Solving ODEs with Probabilistic Numerics
In this tutorial we solve a simple non-linear ordinary differential equation (ODE) with the probabilistic numerical ODE solvers implemented in this package.
If you never used DifferentialEquations.jl, check out their "Getting Started with Differential Equations in Julia" tutorial. It explains how to define and solve ODE problems and how to analyze the solution, so it's a great starting point.
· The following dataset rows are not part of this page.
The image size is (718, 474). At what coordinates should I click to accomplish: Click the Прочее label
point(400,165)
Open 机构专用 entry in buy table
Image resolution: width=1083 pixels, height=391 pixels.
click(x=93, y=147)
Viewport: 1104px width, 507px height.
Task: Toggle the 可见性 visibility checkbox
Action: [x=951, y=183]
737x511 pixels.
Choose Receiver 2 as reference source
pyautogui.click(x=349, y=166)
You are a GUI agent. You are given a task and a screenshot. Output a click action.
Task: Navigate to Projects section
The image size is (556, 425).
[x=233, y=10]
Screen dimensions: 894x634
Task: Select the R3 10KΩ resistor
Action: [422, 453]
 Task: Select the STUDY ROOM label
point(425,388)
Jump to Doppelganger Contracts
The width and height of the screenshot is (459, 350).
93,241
Most of ProbNumDiffEq.jl works exactly as you would expect from DifferentialEquations.jl – just with some added uncertainties and related functionality on top!
In this tutorial, we consider a Fitzhugh-Nagumo model described by an ODE of the form
\[\begin{aligned} \dot{y}_1 &= c (y_1 - \frac{y_1^3}{3} + y_2) \\ \dot{y}_2 &= -\frac{1}{c} (y_1 - a - b y_2) \end{aligned}\]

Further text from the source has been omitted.